== WHAT THIS TASK INVOLVES ==
Text in the records must be reproduced exactly, and pictures must be skipped.

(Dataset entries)
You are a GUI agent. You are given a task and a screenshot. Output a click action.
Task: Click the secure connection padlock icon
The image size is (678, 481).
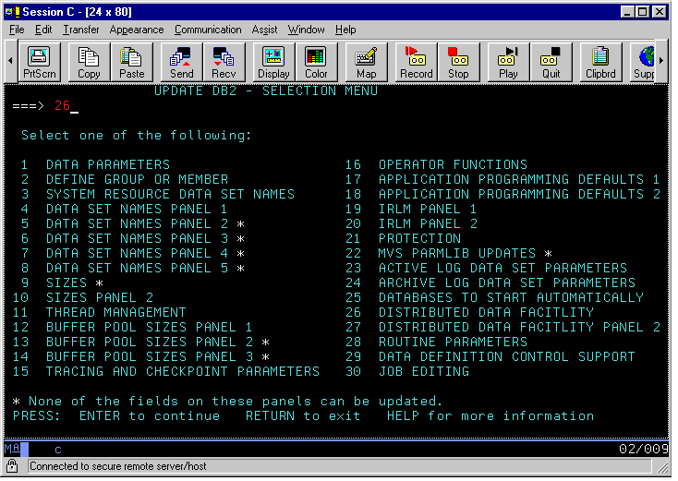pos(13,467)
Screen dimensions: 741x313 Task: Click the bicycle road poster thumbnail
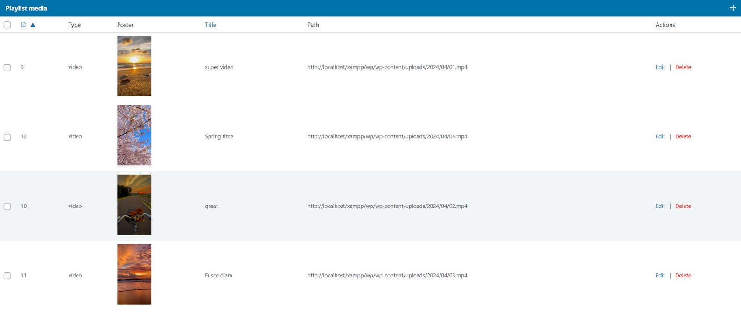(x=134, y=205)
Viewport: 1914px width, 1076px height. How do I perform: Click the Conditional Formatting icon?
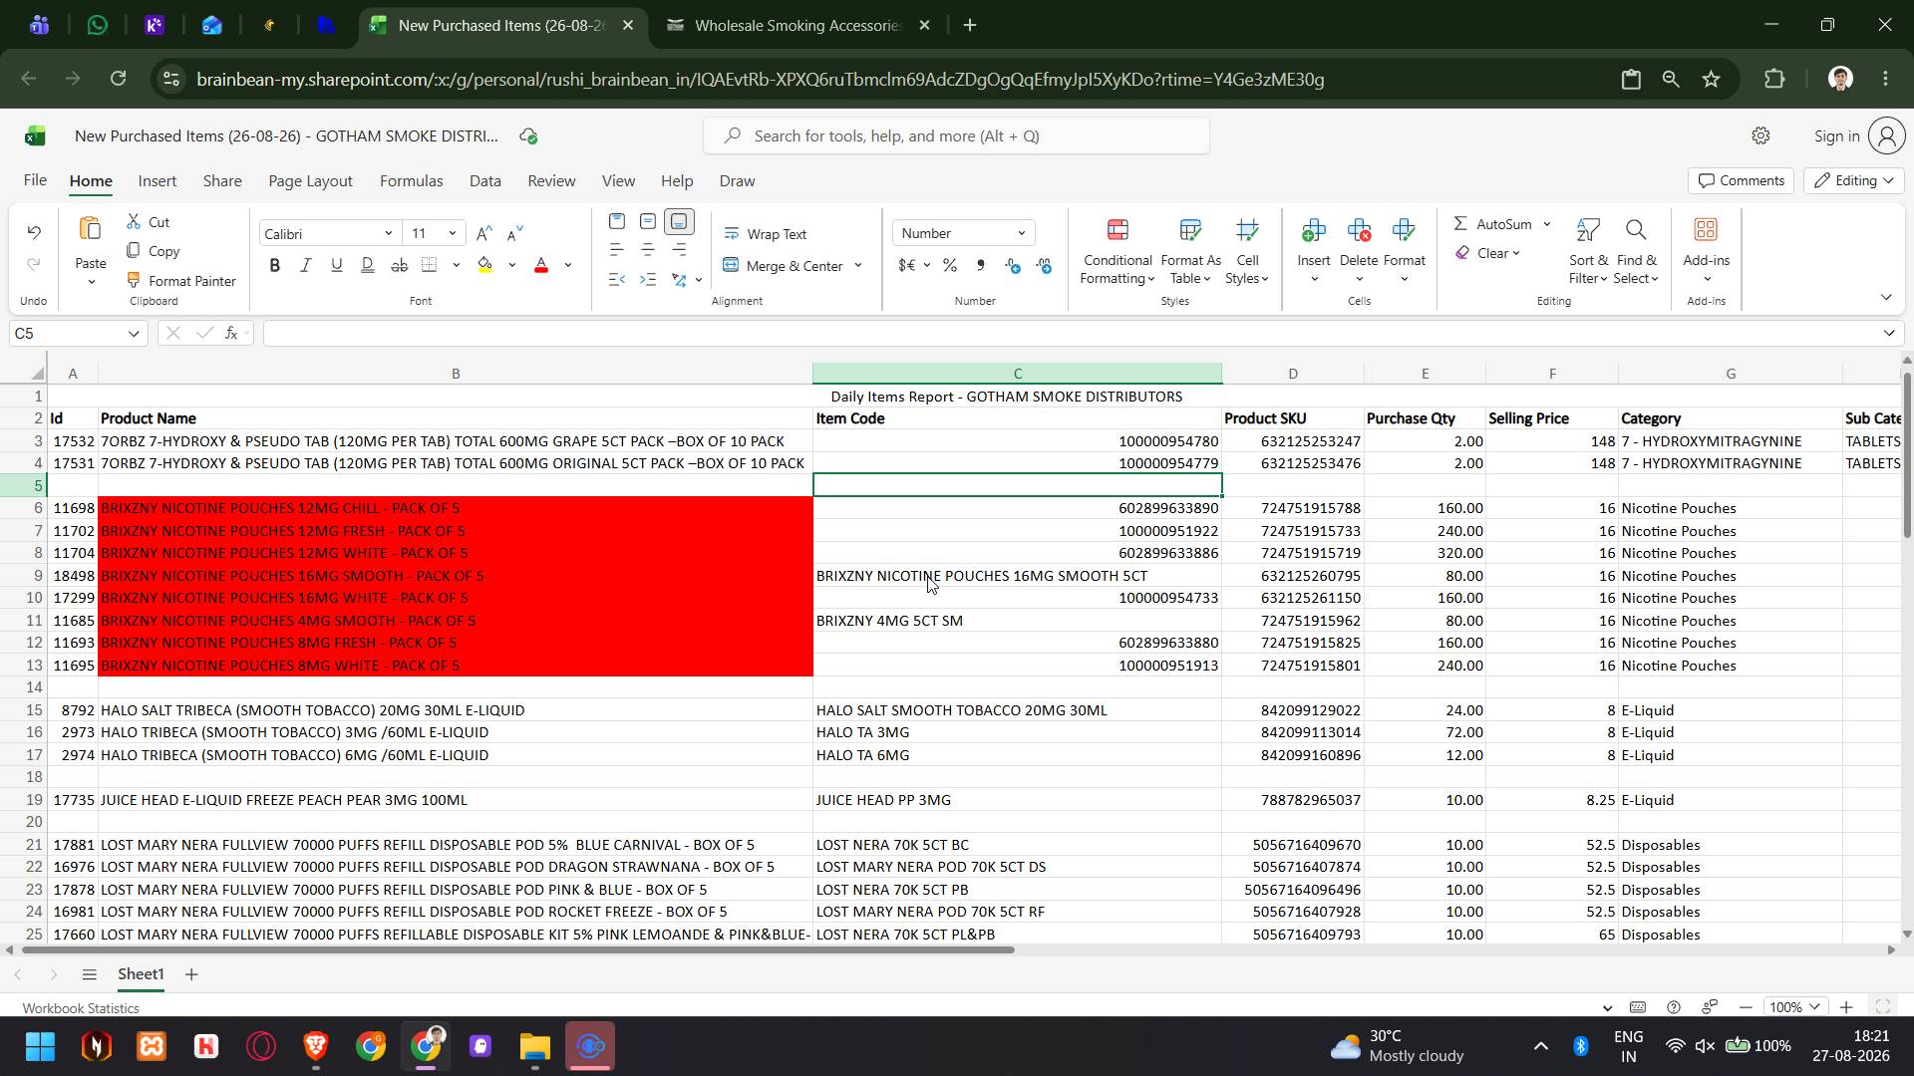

== SOLUTION FOR THIS TASK ==
You are a GUI agent. You are given a task and a screenshot. Output a click action.
Task: Click the secure connection padlock icon
The image size is (678, 481).
pos(13,467)
Screen dimensions: 741x313 Task: Click the bicycle road poster thumbnail
(x=134, y=205)
Viewport: 1914px width, 1076px height. How do I perform: Click the Conditional Formatting icon?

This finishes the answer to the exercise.